💡 Trivia American Hypocrisy

The US is not a signatory to the United Nations Convention on the Law of the Sea or UNCLOS.

Russia however, is.
Surprised? Here’s more:

In December of 2023 the Americans announced they are preparing to make a territorial claim by extending the seabed boundaries of the Alaskan peninsula in the Bering Strait just across Russia’s Siberian coast of their northeastern most Arctic boundary.

This claim will extend the US continental shelf and by default their sovereign territory, and in effect extend American soil closer and closer to Russia.

Although the latest American territorial claim doesn’t overlap with Russia’s, the Russians have vehemently opposed the American claims citing the US is not party to UNCLOS — the UN body that for all intents and purposes adjudicates such claims.

While the Americans, her allies, and now more often Filipino intellectuals point to the “rules-based international order” or the “rules-based order founded on international law”, what most people fail to see is whose ‘law’ and whose ‘order’ are they referring to.

As far as the Americans and the Collective West are concerned they set the law and the shape of the order ONLY to their advantage but will aggressively and willfully VIOLATE the same if they find a certain situation adverse to their own — I repeat, THEIR OWN — strategic interests.

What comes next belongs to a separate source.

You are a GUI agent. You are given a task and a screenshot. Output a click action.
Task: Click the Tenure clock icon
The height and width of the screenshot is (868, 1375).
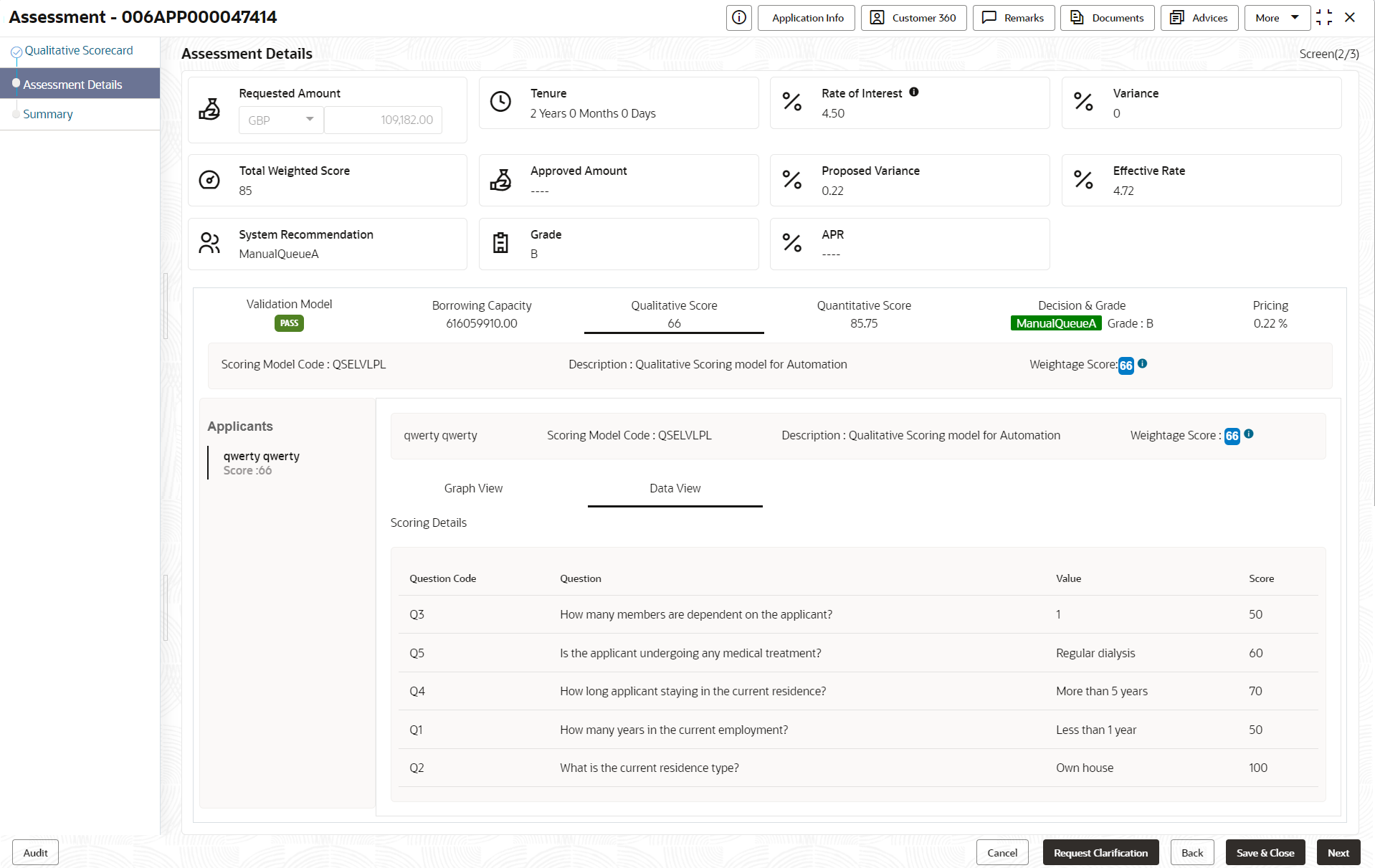click(x=500, y=102)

We don’t need to look back half or even a quarter century of American hegemonic history. This happened only in December of 2023.

This is one more global flashpoint most of us don’t know: the militarization of the Arctic where global superpowers like the Chinese, Russia, the US and her allies are staking claims out in the Arctic region.


From the article:

New U.S. claims to seabed territory off Alaska have run into an obstacle: an objection from the Russian government.

The Russian government, which has staked territorial claims to most of the Arctic Ocean, is challenging the U.S. claims made in December to sovereignty over 520,400 square kilometers of extended outer continental shelf in the Arctic Ocean – an area bigger than California — and another 176,330 square kilometers in the Bering Sea.

The U.S. does not have the right to make such claims because it is not a party to the United Nations Convention on the Law of the Sea, Russia’s delegation argued at a meeting in Jamaica last month of the International Seabed Commission.

“We categorically reject the selective approach of the United States of America to the use of international law, with an emphasis on its rights and a complete disregard for obligations,” the delegation’s statement said.

U.S. Sen. Lisa Murkowski, R-Alaska, said the Russian objection is puzzling because the claims made in December by the U.S. State Department did not overlap any territory claimed by Russia.

“I don’t know whether they would do it other than just to be obstreperous. But that wouldn’t be surprising,” she said at a Thursday news conference in Anchorage.

Whatever grounds Russia might cite, its objection is an example of how the U.S. is at a disadvantage because it has not ratified the Law of the Sea treaty, under which such claims are adjudicated, she said.